Input data:

┌──

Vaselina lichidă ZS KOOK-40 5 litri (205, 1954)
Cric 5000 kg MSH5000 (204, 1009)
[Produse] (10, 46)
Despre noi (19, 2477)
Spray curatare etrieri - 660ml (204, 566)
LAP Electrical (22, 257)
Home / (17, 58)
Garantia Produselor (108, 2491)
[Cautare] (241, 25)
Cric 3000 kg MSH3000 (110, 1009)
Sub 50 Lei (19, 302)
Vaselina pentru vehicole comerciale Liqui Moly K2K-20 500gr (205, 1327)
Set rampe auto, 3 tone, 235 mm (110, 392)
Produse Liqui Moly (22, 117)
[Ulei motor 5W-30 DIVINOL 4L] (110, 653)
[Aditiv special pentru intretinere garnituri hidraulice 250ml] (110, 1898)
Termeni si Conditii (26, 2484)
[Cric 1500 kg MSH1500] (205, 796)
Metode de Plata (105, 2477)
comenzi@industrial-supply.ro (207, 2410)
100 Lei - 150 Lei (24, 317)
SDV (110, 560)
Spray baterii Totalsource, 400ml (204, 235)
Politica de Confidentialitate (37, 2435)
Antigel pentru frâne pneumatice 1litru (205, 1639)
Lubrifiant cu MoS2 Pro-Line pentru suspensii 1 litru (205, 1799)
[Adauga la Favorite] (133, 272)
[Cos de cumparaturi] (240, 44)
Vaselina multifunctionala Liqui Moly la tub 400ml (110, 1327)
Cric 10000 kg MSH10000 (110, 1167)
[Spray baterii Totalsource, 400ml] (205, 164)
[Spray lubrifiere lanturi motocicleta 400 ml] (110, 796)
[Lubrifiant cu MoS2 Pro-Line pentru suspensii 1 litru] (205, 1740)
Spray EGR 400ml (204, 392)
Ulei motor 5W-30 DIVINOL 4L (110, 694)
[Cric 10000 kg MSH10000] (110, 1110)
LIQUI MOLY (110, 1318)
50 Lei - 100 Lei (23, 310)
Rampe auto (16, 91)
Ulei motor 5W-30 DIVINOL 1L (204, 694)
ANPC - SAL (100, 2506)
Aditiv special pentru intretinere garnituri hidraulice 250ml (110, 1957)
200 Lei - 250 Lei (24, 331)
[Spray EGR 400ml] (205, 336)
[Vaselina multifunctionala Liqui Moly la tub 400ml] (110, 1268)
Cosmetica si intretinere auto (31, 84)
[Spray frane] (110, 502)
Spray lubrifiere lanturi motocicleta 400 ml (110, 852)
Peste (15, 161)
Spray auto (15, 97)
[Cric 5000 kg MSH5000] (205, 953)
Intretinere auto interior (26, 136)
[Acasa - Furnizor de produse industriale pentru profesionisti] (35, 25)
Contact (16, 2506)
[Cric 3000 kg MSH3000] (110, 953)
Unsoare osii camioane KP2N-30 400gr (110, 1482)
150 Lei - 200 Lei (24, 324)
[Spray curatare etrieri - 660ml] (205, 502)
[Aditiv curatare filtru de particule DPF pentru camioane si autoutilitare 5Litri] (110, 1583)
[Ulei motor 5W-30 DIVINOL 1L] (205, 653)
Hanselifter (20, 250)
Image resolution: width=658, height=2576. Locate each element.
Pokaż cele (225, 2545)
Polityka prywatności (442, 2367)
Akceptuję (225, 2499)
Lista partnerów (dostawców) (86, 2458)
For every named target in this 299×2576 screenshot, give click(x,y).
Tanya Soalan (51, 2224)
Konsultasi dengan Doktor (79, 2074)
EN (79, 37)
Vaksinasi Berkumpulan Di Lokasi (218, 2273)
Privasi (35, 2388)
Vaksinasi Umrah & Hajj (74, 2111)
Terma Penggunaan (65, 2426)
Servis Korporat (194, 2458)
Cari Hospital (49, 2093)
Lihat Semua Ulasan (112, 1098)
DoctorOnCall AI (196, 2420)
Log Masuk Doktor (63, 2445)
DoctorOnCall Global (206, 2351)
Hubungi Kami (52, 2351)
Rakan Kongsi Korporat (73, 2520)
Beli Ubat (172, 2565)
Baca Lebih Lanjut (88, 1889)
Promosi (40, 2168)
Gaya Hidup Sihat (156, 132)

└──

Activity:
Write out each entry again, character for character.

Output of the exercise:
Vaselina lichidă ZS KOOK-40 5 litri (205, 1954)
Cric 5000 kg MSH5000 (204, 1009)
[Produse] (10, 46)
Despre noi (19, 2477)
Spray curatare etrieri - 660ml (204, 566)
LAP Electrical (22, 257)
Home / (17, 58)
Garantia Produselor (108, 2491)
[Cautare] (241, 25)
Cric 3000 kg MSH3000 (110, 1009)
Sub 50 Lei (19, 302)
Vaselina pentru vehicole comerciale Liqui Moly K2K-20 500gr (205, 1327)
Set rampe auto, 3 tone, 235 mm (110, 392)
Produse Liqui Moly (22, 117)
[Ulei motor 5W-30 DIVINOL 4L] (110, 653)
[Aditiv special pentru intretinere garnituri hidraulice 250ml] (110, 1898)
Termeni si Conditii (26, 2484)
[Cric 1500 kg MSH1500] (205, 796)
Metode de Plata (105, 2477)
comenzi@industrial-supply.ro (207, 2410)
100 Lei - 150 Lei (24, 317)
SDV (110, 560)
Spray baterii Totalsource, 400ml (204, 235)
Politica de Confidentialitate (37, 2435)
Antigel pentru frâne pneumatice 1litru (205, 1639)
Lubrifiant cu MoS2 Pro-Line pentru suspensii 1 litru (205, 1799)
[Adauga la Favorite] (133, 272)
[Cos de cumparaturi] (240, 44)
Vaselina multifunctionala Liqui Moly la tub 400ml (110, 1327)
Cric 10000 kg MSH10000 (110, 1167)
[Spray baterii Totalsource, 400ml] (205, 164)
[Spray lubrifiere lanturi motocicleta 400 ml] (110, 796)
[Lubrifiant cu MoS2 Pro-Line pentru suspensii 1 litru] (205, 1740)
Spray EGR 400ml (204, 392)
Ulei motor 5W-30 DIVINOL 4L (110, 694)
[Cric 10000 kg MSH10000] (110, 1110)
LIQUI MOLY (110, 1318)
50 Lei - 100 Lei (23, 310)
Rampe auto (16, 91)
Ulei motor 5W-30 DIVINOL 1L (204, 694)
ANPC - SAL (100, 2506)
Aditiv special pentru intretinere garnituri hidraulice 250ml (110, 1957)
200 Lei - 250 Lei (24, 331)
[Spray EGR 400ml] (205, 336)
[Vaselina multifunctionala Liqui Moly la tub 400ml] (110, 1268)
Cosmetica si intretinere auto (31, 84)
[Spray frane] (110, 502)
Spray lubrifiere lanturi motocicleta 400 ml (110, 852)
Peste (15, 161)
Spray auto (15, 97)
[Cric 5000 kg MSH5000] (205, 953)
Intretinere auto interior (26, 136)
[Acasa - Furnizor de produse industriale pentru profesionisti] (35, 25)
Contact (16, 2506)
[Cric 3000 kg MSH3000] (110, 953)
Unsoare osii camioane KP2N-30 400gr (110, 1482)
150 Lei - 200 Lei (24, 324)
[Spray curatare etrieri - 660ml] (205, 502)
[Aditiv curatare filtru de particule DPF pentru camioane si autoutilitare 5Litri] (110, 1583)
[Ulei motor 5W-30 DIVINOL 1L] (205, 653)
Hanselifter (20, 250)
Image resolution: width=658, height=2576. Locate each element.
Pokaż cele (225, 2545)
Polityka prywatności (442, 2367)
Akceptuję (225, 2499)
Lista partnerów (dostawców) (86, 2458)
For every named target in this 299×2576 screenshot, give click(x,y).
Tanya Soalan (51, 2224)
Konsultasi dengan Doktor (79, 2074)
EN (79, 37)
Vaksinasi Berkumpulan Di Lokasi (218, 2273)
Privasi (35, 2388)
Vaksinasi Umrah & Hajj (74, 2111)
Terma Penggunaan (65, 2426)
Servis Korporat (194, 2458)
Cari Hospital (49, 2093)
Lihat Semua Ulasan (112, 1098)
DoctorOnCall AI (196, 2420)
Log Masuk Doktor (63, 2445)
DoctorOnCall Global (206, 2351)
Hubungi Kami (52, 2351)
Rakan Kongsi Korporat (73, 2520)
Beli Ubat (172, 2565)
Baca Lebih Lanjut (88, 1889)
Promosi (40, 2168)
Gaya Hidup Sihat (156, 132)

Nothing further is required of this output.